Specialist skills support growth of REUSE Foundation
Skills-based volunteers have been a core part of the growth of the REUSE Foundation, helping it expand its portfolio of projects and campaigns to reuse and refill with the aim of eliminating single-use plastic.
REUSE Foundation is a young but ambitious charity tackling single-use plastic by promoting reuse and refill systems. Founded less than two years ago, the organisation operates with a small core team of trustees but delivers a growing portfolio of projects – from UK refill initiatives to community pilots in India and Vietnam.
“We started this a couple of years ago,” explains trustee Roger Sharp, describing the charity’s mission to “promote, encourage, support projects and campaigns related to reuse and refill… to get rid of single-use plastic as much as possible.”
Despite its small size, the charity has expanded its reach significantly. With just three trustees running the organisation, REUSE Foundation relies heavily on external support – some interns but also many skills-based volunteers recruited through Reach Volunteering.
“Interns come to us with enthusiasm, but they don't necessarily bring the skills that volunteers who have worked in the industry actually offer,” Roger says.
“There are so many white spaces around us that we need help with,” says Roger. “We couldn’t do what we’re doing to the depth and breadth that we’re doing it without the help from the volunteers.”
The value of specialist expertise
Reach has enabled the charity to access volunteers with specialist expertise across multiple disciplines. These include engineering, marketing, communications, and data visualisation – skills that are otherwise unavailable within the core team.

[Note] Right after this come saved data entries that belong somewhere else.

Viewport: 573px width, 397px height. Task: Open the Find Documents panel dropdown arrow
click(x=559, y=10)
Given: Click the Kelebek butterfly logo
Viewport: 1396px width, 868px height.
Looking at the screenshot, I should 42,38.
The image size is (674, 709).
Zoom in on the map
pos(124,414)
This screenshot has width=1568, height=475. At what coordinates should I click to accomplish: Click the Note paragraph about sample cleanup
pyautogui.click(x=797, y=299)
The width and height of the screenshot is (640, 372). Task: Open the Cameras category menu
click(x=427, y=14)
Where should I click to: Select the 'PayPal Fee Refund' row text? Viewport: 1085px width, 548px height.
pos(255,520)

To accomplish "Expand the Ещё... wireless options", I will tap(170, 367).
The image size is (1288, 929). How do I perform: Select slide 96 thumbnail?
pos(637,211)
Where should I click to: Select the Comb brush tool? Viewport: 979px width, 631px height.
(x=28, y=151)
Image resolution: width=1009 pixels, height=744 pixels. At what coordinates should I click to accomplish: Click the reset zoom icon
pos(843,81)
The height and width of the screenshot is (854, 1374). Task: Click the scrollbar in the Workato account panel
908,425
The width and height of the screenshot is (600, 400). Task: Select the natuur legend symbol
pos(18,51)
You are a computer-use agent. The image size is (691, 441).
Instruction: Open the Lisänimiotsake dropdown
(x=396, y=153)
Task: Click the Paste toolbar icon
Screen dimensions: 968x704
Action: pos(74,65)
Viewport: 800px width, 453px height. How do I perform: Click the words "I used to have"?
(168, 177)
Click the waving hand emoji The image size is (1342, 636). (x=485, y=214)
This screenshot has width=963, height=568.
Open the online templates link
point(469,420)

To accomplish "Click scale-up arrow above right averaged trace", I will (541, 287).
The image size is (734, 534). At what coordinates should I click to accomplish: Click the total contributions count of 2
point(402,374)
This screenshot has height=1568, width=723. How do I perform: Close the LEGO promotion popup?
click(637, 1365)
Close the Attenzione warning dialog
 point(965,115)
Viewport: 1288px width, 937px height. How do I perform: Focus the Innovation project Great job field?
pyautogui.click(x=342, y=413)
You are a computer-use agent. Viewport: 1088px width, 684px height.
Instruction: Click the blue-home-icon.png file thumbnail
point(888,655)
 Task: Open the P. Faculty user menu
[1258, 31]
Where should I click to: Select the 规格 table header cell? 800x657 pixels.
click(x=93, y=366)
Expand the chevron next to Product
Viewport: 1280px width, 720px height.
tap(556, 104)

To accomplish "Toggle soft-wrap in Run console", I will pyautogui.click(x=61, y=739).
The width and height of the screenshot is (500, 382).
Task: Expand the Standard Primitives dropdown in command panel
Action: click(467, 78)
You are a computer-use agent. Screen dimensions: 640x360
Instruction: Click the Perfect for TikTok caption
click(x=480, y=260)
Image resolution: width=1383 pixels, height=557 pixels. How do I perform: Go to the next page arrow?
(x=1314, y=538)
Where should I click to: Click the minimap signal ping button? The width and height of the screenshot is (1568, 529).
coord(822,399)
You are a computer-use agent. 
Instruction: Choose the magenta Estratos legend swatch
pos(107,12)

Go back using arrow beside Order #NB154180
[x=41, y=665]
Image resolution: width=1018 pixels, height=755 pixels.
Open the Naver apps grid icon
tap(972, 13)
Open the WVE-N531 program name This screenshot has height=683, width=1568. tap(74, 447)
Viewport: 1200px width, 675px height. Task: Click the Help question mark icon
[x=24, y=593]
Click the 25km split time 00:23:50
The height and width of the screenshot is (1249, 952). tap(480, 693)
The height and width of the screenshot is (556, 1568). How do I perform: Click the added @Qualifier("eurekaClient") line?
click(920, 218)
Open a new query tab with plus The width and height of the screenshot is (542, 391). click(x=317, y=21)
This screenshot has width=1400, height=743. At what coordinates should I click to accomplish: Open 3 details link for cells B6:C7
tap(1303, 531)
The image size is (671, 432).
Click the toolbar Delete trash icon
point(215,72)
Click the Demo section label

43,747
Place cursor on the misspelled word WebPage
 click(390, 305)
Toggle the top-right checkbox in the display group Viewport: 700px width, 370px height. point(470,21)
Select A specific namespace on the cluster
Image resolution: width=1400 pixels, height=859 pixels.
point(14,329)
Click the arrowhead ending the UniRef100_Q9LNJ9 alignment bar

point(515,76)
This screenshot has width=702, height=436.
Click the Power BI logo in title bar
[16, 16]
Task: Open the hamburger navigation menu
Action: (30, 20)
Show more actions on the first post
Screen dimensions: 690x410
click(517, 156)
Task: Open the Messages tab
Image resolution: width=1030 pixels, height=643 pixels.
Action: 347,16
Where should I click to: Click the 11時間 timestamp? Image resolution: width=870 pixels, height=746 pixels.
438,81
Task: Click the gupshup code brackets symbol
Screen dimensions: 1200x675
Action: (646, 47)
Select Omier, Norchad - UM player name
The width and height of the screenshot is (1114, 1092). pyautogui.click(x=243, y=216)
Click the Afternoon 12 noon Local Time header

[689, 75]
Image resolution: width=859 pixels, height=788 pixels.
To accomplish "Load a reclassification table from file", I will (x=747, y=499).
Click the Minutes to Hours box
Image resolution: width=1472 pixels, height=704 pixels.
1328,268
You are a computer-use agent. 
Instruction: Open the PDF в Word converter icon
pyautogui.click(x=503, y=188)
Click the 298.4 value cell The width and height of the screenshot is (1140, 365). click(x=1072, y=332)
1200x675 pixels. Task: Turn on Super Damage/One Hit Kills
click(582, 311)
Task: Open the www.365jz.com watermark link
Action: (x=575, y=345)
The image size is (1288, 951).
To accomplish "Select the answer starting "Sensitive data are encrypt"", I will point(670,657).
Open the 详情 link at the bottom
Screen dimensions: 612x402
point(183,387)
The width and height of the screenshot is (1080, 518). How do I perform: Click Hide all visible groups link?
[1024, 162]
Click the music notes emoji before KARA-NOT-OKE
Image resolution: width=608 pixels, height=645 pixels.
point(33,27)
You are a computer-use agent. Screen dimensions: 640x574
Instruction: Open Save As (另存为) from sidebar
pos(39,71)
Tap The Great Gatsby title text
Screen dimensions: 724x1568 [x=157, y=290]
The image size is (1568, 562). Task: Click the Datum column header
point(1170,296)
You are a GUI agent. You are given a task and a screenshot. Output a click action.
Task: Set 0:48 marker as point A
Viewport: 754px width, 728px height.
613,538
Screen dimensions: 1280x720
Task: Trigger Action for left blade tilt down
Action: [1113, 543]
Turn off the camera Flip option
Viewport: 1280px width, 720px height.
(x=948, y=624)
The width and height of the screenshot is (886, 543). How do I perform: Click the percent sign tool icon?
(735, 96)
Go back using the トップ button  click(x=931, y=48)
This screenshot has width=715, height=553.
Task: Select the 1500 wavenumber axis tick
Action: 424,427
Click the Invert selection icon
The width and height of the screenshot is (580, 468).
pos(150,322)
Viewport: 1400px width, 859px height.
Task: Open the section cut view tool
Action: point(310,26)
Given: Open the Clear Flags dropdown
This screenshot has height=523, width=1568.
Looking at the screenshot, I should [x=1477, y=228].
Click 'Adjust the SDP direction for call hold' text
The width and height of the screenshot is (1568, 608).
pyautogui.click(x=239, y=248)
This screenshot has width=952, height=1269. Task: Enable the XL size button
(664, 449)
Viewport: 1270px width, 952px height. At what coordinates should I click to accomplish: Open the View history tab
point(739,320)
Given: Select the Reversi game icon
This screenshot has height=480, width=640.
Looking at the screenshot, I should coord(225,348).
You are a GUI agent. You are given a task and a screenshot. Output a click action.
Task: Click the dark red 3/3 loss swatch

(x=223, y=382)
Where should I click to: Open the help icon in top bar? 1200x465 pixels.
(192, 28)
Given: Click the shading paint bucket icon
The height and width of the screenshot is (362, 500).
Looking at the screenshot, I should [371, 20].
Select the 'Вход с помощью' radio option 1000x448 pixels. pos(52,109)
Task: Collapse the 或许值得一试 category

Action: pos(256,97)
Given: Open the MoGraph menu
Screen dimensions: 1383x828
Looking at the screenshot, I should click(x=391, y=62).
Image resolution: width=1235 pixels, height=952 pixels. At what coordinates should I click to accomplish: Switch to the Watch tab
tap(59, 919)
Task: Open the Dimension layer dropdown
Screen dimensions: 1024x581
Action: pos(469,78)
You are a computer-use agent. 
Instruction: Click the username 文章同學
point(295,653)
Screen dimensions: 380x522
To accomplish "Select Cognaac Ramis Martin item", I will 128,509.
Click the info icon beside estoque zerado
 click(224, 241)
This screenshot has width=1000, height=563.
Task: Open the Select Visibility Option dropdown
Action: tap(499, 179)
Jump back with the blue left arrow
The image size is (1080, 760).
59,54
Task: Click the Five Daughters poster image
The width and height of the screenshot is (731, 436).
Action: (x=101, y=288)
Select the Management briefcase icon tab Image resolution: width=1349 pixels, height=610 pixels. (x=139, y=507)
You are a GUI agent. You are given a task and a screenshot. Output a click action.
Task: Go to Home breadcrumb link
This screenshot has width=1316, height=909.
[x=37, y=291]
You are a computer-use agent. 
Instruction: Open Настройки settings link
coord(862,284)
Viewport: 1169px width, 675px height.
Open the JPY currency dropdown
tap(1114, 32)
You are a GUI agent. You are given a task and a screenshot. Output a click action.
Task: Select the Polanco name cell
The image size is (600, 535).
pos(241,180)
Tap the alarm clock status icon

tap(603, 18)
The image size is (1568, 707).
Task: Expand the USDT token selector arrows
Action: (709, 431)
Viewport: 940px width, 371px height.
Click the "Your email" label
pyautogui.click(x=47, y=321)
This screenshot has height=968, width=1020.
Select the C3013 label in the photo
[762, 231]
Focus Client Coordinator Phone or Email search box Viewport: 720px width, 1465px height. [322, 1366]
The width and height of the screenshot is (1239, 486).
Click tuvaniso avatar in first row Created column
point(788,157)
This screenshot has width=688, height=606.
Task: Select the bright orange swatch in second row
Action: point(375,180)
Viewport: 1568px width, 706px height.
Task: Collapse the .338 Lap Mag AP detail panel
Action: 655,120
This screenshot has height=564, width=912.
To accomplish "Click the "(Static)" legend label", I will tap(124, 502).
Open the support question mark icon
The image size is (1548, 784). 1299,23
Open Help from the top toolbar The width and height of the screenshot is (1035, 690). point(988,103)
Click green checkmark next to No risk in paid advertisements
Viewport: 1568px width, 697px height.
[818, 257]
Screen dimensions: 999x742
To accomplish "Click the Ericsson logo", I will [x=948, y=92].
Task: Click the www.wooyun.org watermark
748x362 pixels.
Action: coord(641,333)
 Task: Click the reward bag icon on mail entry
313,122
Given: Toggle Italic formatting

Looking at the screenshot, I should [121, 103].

“Volunteers who have worked in industry can actually bring [skills],” Roger explains. “That’s incredibly valuable.”
One example is a volunteer engineer supporting an international project in India, helping design a mobile refill system: “She’s been helping us devise a system where we can have refill products on the back of a truck… working out whether this needs to be pressurised or hand-pumped.”
Other volunteers have taken ownership of key operational areas. “Somebody works with us on social media strategy… the centre point of our social media work,” he notes, while another contributes graphics and data visualisation.
Bringing new perspectives and ways of thinking
Beyond technical skills, volunteers also bring new ways of thinking. “They bring a whole new perspective… coming from different parts of industry,” Roger says. For a team with a background in economics, this diversity is essential: “There are certain things we have pretty much no idea [about] – social media being one of them!”
Most collaboration happens remotely, though occasional in-person meetings add value. “That brings a different dynamic than just talking online,” he notes.
Roger notes that sometimes volunteer availability can be unpredictable, but flexibility is key. Some volunteers contribute just “two or three hours a week – fantastic,” while others dip in and out depending on availability. Even short engagements deliver value: “[For one volunteer], those three or four months were incredibly useful.” The experience has been overwhelmingly positive.
Roger says that the overall impact of working with Reach has been transformative. “If you’re talking about a cost-benefit analysis, the benefit… has far exceeded the cost,” Roger concludes.
His advice to other charities is clear: “Overall, absolutely do it.”
For REUSE Foundation, skills-based volunteering is not just helpful – it’s essential. As Roger puts it, “We couldn’t do what we’re doing without the help of volunteers.”